Method 3: (And not a great method, use with caution) Buying from /r/dogemarket
The reddit.com/r/dogemarket subreddit is a place where people buy and sell Dogecoin directly from, and to, each other. Often payment is via PayPal, but it could be gift card trades, or some other payment method.
There are lots of people who have used this successfully. And others have been scammed too. And as cryptos become more popular, the likely hood that scammers will increase is very real. I don’t doubt there are many reputable people selling. But with how easy it is to make multiple users and have fake testimonials it’s really a gamble as to whether the person is trustworthy or not. For the most part, I would not recommend this method, and if you use it, be aware there are risks.
Method 4: Ebay…which I do not recommend at all, under no circumstance
Yes, people sell dogecoin on Ebay. But, simply put, you should not use this method. This is the quickest way to get scammed and end up out money, and often they are already charging 2, 3 or 4 times the market rate. Yes, there are posts on how to avoid getting scammed if you do purchase from Ebay. But, if you have to go through that much effort to ensure your transaction is safe, its not worth it. Just avoid this method altogether.
TL;DR aka the most important tips to remember
- If you are using another crypto to buy dogecoin, DON’T use Bitcoin.
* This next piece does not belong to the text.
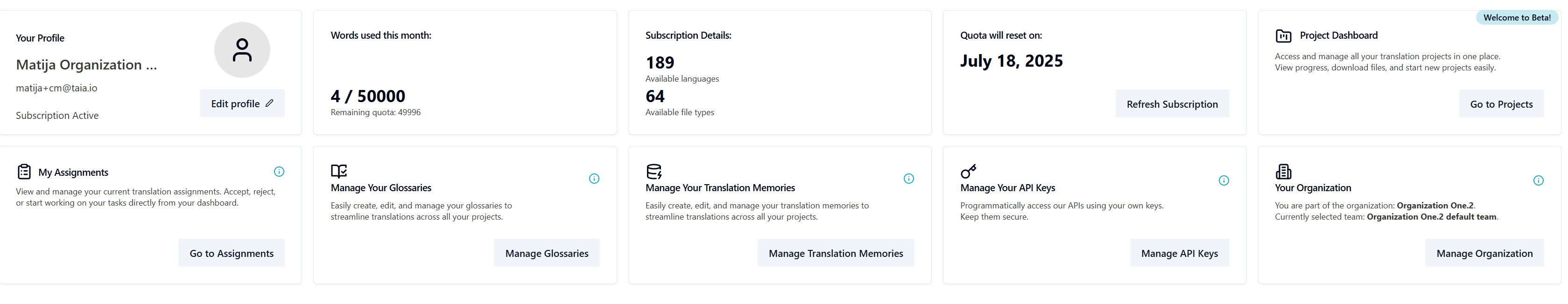Click the translation memories database icon
This screenshot has width=1568, height=304.
654,172
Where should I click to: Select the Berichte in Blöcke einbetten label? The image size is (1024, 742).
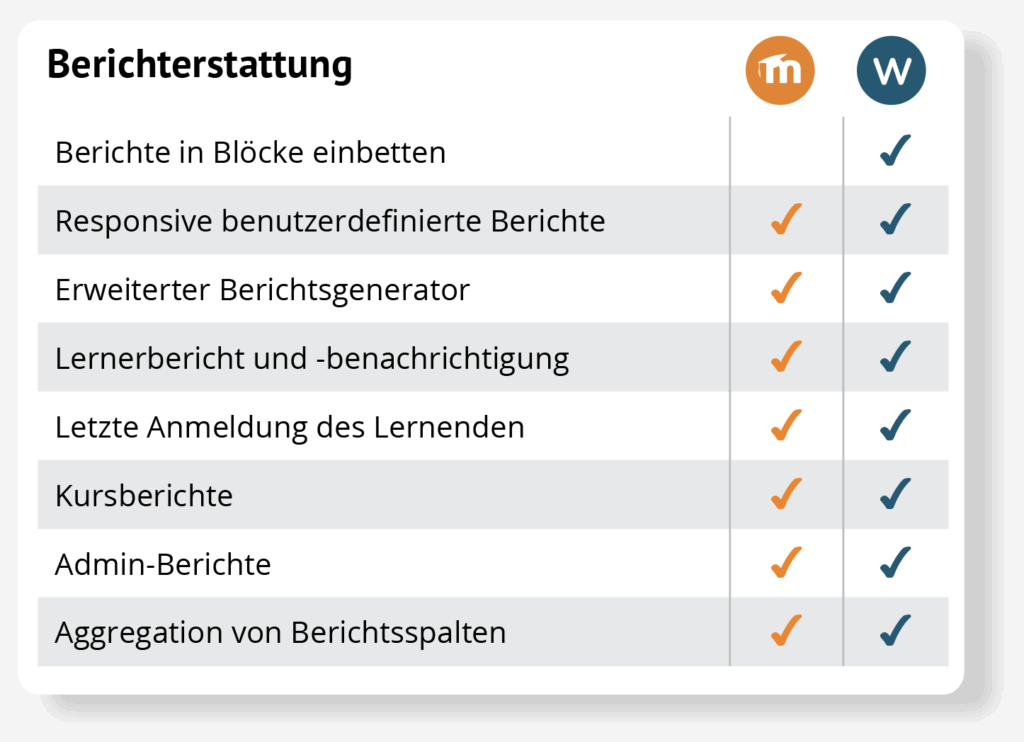coord(250,153)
The transaction fees mean it will cost you a lot more and if your just buying small amounts, the transaction fee could eat up your whole amount. Use Litecoin, Ethereum. Even Bitcoin Cash is a better choice than Bitcoin.
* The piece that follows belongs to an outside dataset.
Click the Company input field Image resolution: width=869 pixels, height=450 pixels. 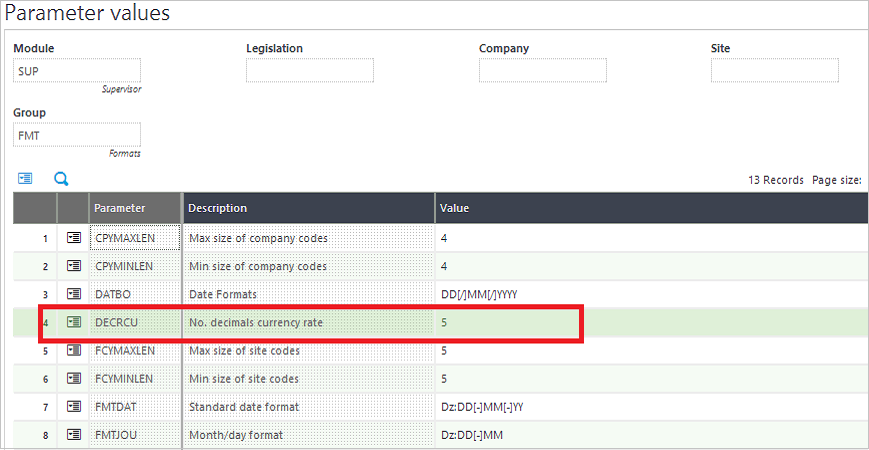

- The more you have to change currencies to buy dogecoin, the more its going to cost you. Buying with cash directly, in one transaction, is going to be the best value for money.
- If it seems to good to be true, it probably is. The crypto world is a scammers best friend. Always exercise caution.
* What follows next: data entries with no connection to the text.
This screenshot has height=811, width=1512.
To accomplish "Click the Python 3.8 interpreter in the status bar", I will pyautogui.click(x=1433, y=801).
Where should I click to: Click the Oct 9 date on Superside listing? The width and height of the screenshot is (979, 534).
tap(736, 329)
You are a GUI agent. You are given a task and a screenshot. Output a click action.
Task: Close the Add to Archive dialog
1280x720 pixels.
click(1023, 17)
- Never spend more than you can afford to lose. Dogecoin is no different than other cryptos, it is volatile. Though unlikely, its value could go down to nothing. If that happens, don’t leave yourself in a spot where that will negatively impact you.
- Keeping your money on exchange could be risky. Exchanges do shut down, and if your money is there, you could very well lose it all. Use digital wallets to keep your funds safe is your intention is to hold on to it, and not trade it.